When performing the procedure, local anaesthesia with a sedative is first administered to the patient. Next, then an incision is created in the eyelid in order to access the levator muscle. For incisional ptosis eyelid correction, a part of the eyelid tissue, skin, or fat is then removed. Once done, the eyelid muscle is adjusted and stitched at a high position. The incision is then sutured closed.
Ptosis surgery aftercare and food to avoid
Ptosis surgery patients are recommended to take at least 10 to 14 days of rest to allow their eye to heal completely.
After the surgery, patients are advised to avoid touching or rubbing the eyes. Mild swelling may occur in the operated area. To aid its healing, a cold compress may be applied on a regular basis on the first day after the surgery, followed by warm compress on the second day. When sleeping, the head must be elevated to 45 degrees to minimise swelling.

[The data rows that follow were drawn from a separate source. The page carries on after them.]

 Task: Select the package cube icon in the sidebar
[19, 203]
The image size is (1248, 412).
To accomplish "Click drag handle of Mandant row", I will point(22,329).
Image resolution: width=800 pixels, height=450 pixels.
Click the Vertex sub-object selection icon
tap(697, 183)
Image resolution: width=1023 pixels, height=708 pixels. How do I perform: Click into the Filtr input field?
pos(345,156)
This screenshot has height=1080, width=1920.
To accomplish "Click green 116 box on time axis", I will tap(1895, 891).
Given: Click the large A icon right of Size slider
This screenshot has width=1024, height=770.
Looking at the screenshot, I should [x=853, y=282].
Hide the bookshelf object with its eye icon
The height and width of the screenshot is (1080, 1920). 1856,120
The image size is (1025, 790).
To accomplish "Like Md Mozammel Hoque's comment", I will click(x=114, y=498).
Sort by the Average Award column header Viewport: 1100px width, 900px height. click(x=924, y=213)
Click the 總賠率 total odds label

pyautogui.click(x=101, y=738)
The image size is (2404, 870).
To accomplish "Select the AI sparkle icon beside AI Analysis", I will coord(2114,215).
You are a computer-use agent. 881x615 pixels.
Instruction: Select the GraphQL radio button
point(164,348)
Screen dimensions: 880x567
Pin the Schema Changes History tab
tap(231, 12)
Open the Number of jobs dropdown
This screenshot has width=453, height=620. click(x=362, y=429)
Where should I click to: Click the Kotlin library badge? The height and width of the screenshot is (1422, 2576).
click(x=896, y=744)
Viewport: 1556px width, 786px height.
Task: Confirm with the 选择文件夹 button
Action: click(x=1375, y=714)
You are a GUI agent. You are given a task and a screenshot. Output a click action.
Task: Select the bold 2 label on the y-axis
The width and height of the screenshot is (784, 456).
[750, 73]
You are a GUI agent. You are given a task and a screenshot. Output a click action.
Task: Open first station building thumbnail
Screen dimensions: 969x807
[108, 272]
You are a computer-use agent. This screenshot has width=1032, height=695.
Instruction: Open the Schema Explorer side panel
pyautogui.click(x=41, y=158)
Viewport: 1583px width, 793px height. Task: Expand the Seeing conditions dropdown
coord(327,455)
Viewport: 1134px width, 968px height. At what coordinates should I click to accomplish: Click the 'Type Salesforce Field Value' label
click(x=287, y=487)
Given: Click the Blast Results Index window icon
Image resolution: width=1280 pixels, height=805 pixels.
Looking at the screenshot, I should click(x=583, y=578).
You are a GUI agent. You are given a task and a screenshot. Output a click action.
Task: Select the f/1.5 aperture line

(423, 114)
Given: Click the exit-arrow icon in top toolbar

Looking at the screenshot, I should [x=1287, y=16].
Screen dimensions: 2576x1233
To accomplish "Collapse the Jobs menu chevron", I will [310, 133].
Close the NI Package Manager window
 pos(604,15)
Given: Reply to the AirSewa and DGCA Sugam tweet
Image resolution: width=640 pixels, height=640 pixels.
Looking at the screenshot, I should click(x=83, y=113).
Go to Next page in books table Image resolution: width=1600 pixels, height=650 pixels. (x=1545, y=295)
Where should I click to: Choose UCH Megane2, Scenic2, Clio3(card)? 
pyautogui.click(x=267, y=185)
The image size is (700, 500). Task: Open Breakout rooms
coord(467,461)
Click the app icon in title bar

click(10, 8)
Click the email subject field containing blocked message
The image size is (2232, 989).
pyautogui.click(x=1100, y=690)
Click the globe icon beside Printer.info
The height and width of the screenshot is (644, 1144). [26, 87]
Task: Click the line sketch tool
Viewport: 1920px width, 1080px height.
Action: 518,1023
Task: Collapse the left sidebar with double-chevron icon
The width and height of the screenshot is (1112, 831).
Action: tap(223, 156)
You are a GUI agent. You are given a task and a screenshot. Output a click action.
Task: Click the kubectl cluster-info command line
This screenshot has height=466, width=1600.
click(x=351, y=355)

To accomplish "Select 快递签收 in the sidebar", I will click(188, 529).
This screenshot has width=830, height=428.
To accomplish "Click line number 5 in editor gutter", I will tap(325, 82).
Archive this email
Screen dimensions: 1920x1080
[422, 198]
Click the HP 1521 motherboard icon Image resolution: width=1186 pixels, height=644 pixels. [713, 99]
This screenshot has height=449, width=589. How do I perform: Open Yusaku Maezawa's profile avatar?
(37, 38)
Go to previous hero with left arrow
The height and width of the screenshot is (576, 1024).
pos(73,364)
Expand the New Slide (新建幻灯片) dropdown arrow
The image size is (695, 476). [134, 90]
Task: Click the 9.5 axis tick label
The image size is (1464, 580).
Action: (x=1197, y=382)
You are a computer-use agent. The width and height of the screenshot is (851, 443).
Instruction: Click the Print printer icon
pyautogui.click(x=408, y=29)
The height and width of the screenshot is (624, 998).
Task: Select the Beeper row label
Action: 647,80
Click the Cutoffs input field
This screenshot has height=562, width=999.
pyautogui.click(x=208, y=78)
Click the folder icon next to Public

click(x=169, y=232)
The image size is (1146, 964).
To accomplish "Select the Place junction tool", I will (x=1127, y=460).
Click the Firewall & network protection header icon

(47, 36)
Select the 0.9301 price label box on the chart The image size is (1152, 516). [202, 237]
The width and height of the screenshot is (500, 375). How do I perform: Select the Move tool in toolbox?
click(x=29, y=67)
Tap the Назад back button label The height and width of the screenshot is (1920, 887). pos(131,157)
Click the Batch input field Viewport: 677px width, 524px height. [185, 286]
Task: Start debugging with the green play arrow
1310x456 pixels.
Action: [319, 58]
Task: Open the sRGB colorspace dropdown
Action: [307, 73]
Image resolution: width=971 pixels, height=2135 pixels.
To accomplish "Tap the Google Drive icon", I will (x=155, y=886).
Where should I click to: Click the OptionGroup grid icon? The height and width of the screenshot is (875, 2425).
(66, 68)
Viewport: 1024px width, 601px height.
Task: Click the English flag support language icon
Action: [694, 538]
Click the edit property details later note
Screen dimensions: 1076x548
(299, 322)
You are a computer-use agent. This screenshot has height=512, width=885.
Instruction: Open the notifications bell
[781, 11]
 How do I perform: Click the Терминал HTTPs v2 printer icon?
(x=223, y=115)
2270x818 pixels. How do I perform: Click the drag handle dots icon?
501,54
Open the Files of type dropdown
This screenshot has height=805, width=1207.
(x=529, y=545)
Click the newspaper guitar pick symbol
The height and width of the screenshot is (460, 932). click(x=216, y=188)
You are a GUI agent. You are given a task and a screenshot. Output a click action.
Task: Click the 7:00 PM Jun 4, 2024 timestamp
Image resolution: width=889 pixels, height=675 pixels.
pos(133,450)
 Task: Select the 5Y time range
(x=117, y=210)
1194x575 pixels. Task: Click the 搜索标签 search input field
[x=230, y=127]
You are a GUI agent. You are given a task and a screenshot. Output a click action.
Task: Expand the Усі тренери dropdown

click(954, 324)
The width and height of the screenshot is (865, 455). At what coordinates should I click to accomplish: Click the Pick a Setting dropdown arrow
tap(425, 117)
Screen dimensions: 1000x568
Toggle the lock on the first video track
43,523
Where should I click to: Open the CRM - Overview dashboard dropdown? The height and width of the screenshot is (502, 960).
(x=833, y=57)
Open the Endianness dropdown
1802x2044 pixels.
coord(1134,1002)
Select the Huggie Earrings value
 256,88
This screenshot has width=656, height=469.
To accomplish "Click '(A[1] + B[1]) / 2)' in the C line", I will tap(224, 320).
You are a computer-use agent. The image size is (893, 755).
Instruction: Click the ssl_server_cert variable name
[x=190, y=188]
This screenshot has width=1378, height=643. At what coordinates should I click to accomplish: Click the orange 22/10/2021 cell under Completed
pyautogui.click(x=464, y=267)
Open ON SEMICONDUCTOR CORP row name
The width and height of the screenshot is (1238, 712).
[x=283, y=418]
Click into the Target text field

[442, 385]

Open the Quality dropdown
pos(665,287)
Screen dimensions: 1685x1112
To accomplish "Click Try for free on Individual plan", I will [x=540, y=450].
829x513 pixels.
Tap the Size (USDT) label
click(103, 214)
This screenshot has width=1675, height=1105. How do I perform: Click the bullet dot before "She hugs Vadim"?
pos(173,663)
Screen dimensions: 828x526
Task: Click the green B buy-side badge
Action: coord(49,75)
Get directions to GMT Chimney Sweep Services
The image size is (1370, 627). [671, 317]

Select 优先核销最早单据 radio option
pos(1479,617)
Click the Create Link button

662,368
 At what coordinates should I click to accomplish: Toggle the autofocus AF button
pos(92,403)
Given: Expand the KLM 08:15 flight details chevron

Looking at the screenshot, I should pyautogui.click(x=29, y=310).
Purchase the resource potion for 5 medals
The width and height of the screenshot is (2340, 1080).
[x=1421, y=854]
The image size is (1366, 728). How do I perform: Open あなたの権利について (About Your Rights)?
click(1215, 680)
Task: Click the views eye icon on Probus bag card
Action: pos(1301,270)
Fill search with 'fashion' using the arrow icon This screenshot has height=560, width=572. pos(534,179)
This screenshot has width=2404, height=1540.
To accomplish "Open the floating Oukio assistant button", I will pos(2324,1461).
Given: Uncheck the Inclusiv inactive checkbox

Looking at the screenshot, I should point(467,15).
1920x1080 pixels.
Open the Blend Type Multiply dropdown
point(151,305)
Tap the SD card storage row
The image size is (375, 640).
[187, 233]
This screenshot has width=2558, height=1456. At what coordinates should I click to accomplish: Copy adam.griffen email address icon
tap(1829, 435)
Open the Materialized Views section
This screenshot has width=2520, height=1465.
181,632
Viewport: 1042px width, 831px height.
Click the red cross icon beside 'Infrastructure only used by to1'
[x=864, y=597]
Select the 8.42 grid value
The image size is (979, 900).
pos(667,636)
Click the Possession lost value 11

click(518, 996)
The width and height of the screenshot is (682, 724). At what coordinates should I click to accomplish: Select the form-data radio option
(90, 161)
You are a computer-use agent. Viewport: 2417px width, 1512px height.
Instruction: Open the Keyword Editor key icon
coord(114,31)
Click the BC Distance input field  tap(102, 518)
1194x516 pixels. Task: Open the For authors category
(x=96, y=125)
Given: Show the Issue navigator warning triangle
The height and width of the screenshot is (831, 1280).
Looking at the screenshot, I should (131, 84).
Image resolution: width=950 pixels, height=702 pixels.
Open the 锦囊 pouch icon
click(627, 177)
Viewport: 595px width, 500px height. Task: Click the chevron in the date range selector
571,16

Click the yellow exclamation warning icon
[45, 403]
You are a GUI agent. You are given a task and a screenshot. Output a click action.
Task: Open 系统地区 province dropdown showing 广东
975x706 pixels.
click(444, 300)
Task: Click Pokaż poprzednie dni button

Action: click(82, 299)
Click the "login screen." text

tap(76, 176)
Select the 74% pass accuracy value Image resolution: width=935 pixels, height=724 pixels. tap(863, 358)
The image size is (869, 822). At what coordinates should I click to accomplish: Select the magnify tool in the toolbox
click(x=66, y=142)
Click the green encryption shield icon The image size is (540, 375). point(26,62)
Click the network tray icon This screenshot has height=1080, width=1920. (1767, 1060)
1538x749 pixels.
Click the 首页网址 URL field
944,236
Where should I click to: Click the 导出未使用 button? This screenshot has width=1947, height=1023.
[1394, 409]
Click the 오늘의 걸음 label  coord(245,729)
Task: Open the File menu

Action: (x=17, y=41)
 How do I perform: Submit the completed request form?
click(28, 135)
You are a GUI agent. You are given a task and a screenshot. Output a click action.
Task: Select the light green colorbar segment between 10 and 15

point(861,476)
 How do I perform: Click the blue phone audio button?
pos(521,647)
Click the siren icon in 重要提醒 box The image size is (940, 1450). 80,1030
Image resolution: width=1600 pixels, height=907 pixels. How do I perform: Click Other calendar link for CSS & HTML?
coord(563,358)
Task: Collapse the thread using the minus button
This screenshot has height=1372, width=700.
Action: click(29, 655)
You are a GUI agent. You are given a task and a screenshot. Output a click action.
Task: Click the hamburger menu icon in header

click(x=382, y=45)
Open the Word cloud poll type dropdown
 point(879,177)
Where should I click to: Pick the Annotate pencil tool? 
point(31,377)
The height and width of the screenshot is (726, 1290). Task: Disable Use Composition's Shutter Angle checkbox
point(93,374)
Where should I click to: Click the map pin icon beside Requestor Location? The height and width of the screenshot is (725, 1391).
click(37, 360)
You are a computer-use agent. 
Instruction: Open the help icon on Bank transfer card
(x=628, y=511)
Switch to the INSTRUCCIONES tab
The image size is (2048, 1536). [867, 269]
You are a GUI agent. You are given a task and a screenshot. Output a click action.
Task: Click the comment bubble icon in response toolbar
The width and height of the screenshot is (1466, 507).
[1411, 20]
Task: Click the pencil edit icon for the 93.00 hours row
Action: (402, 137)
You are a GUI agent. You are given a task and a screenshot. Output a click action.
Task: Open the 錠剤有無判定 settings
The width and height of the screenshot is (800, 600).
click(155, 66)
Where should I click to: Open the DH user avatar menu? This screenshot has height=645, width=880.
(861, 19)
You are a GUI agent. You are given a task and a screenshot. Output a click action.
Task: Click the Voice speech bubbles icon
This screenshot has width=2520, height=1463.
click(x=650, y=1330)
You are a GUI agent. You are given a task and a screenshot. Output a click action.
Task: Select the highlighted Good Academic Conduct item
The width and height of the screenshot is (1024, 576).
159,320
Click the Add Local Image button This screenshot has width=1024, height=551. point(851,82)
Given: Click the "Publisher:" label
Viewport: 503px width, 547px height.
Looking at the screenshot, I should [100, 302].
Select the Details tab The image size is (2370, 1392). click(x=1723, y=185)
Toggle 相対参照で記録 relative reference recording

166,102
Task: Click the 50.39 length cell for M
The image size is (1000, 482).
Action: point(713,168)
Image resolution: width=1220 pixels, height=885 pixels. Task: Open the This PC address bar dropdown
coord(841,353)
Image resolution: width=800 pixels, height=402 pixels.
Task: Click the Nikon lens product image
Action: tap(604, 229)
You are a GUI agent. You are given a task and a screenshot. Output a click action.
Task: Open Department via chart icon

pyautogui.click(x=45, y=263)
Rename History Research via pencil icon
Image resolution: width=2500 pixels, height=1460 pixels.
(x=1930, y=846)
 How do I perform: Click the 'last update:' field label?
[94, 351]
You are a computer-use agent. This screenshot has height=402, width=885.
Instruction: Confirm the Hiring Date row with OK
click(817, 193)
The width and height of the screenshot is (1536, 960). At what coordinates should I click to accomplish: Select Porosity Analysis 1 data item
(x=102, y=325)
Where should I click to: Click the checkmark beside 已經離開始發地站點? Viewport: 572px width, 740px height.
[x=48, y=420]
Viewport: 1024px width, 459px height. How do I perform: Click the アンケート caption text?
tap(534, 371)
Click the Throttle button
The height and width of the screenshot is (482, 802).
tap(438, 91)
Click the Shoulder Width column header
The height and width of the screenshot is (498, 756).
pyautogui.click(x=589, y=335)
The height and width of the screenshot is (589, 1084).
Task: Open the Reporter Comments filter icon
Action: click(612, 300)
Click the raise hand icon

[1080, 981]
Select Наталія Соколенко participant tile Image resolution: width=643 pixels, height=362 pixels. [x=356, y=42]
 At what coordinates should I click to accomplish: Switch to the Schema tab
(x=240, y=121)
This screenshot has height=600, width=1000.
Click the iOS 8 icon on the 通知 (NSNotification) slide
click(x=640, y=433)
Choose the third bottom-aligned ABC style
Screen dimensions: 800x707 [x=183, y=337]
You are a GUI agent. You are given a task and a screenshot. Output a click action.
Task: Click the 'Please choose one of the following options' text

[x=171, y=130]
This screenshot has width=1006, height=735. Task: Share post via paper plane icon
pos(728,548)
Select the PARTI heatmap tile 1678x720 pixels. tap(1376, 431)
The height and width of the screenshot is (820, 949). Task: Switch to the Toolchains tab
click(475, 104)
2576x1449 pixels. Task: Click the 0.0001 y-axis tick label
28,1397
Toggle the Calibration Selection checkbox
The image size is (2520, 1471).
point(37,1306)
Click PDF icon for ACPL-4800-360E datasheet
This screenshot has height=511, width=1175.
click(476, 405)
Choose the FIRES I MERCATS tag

Patients should avoid physical activities that may cause strain to the eyes. Driving, bending, lifting, or other activities that can raise the body’s blood pressure should not be done. Likewise, patients should eliminate the following items from their diet during the recovery period:
- Alcoholic beverages
- Foods that have a high sodium content
- Medicine or any products containing aspirin
- Processed foods
Factors that contribute to the success of ptosis surgery in Singapore
There are several factors that contribute to the success of ptosis surgery in Singapore. These are the things that a patient should be keen to look out for:
- Correct evaluation and ptosis diagnosis
- The right method used in ptosis surgery
- Experience, knowledge, and skill of surgeon doing the surgery
Ptosis surgery Singapore cost
The total cost of ptosis surgery in Singapore will greatly depend on the complexity of the patient’s case. The more complex the surgery needed, the higher the cost will be. The usual range of ptosis surgery is from $5,000 to $12,000. Additional costs may be on top of this, like:
- Anaesthesia and anaesthetist fees
- Fees for removal of stitches
- Operating facility charges
- Post-operative check-up
- Surgical fees
Use of Medisave and insurance for ptosis surgery in Singapore
Fortunately, patients who are subsidised can file for Medisave and insurance to save on costs, on the condition that the surgery done is considered a medical condition. To determine that a patient is qualified to apply for Medisave claims, the Ministry of Health in Singapore needs to issue a certificate proving that the results of a patient’s MRD 1 test require a ptosis surgery done by an ophthalmologist.